Initially an outcast, Ender finds his path tough as he must prove himself to the others in training. Every time he begins to make ground with his peers, Ender's moved up the ladder to the next level of training by Graff, where he is forced to start over in attempts to gain respect and acceptance.

Watching and cautioning along the way is Major Gwen Anderson (Viola Davis), who is concerned more with Ender's childhood than his soldiering capabilities. Graff stresses there's no time to worry about such things as he continues to watch the aliens prepare for battle.

Thrust into the Salamander Army, the newbie finds himself in immediate conflict with Commander Bonzo Madrid (Moises Arias), who has perhaps the worst case of short-man syndrome ever. Threatened by Ender, the two never see eye-to-eye. Along the way, Ender strikes up a friendship with another trainee, Petra (Hailee Steinfeld), and the two train and begin bonding as they continue to prepare for war.

Eventually of course, Ender gets his own unit to command and he and his team find themselves training at the outer limits of the aliens' home planet, preparing to make sure the earth is never at risk again.

I will admit I was pleasantly surprised with "Ender's Game." Very popular teen and young adult book series sometimes translate well to the big screen and sometimes they don't.
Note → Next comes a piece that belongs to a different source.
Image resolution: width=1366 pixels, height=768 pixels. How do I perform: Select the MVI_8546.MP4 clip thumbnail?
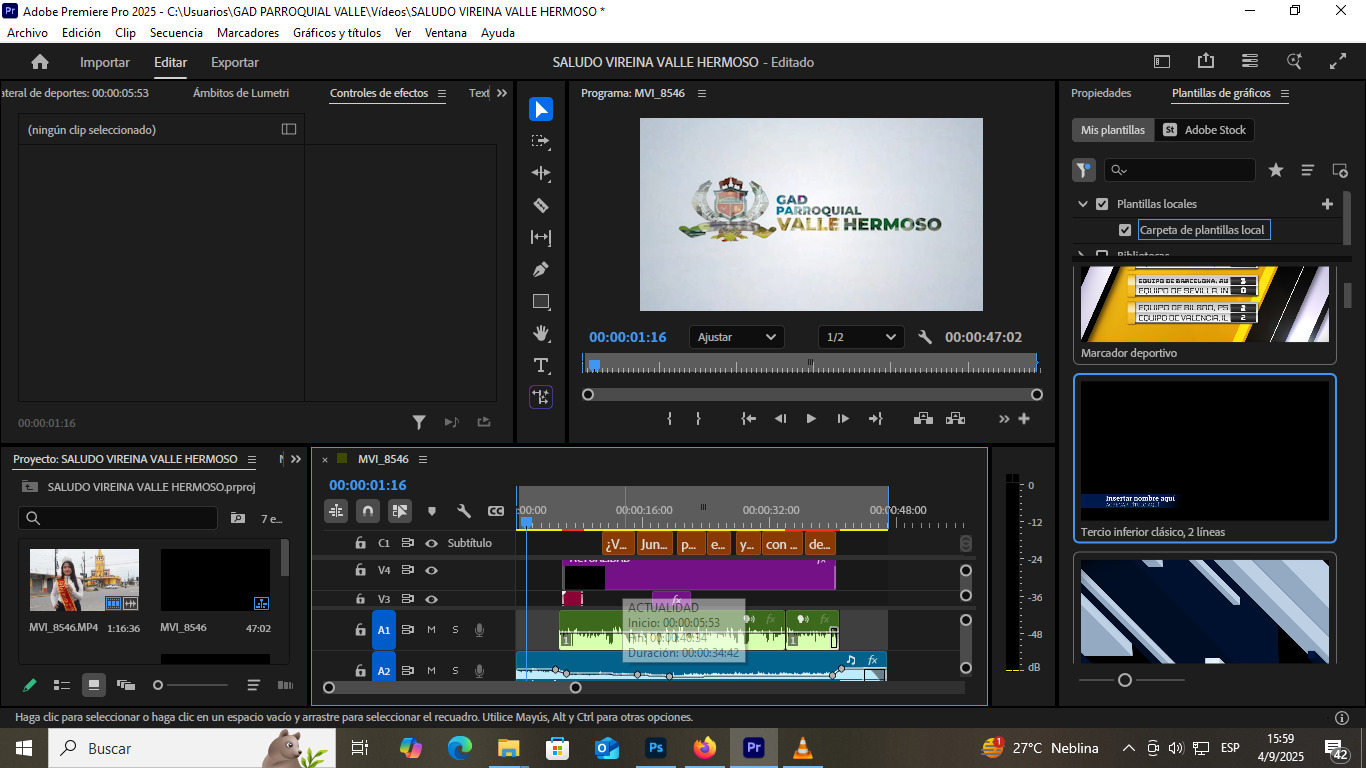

I think this one worked. While I've never read the books, the story involving the use of teens because they benefit from youthful skill sets lost as adults age is intriguing. Yet, the adults are still there to train and command the fundamental training.

You tend to feel sorry for Ender as he finds himself tossed into a world of ego-bloated young men, all of whom seem to despise the fact that he is aggressively promoted up the leadership chain.

It's refreshing to see Ender begin to develop friends and generate a certain loyalty as others start understanding that he does have a gift for warfare tactics.

Ender's final training sequence will keep you on the edge of your seat as you wait to see if he indeed has what it takes to lead the mission to protect the earth.

Look for a sequel, as the film's conclusion suggests. It looks like there's no immediate "end" in site for Ender.

Randy's Rating - On a scale of 5 popcorn buckets, "Ender's Game" fills 3 1/2. But don't wait too long to eat it, because in space there's no gravity to keep the delicious buttery puffed goodness in the bucket. The special effects are out-of-this-world (pun intended) with particular emphasis on the training battles in the zero gravity room. With solid acting and a unique story line, Ender's Game is a worthy addition to the sci-fi genre. Running Time: 1 hour, 54 minutes. MPAA Rating: PG-13. This film was reviewed at Southpark 7 in Spencer.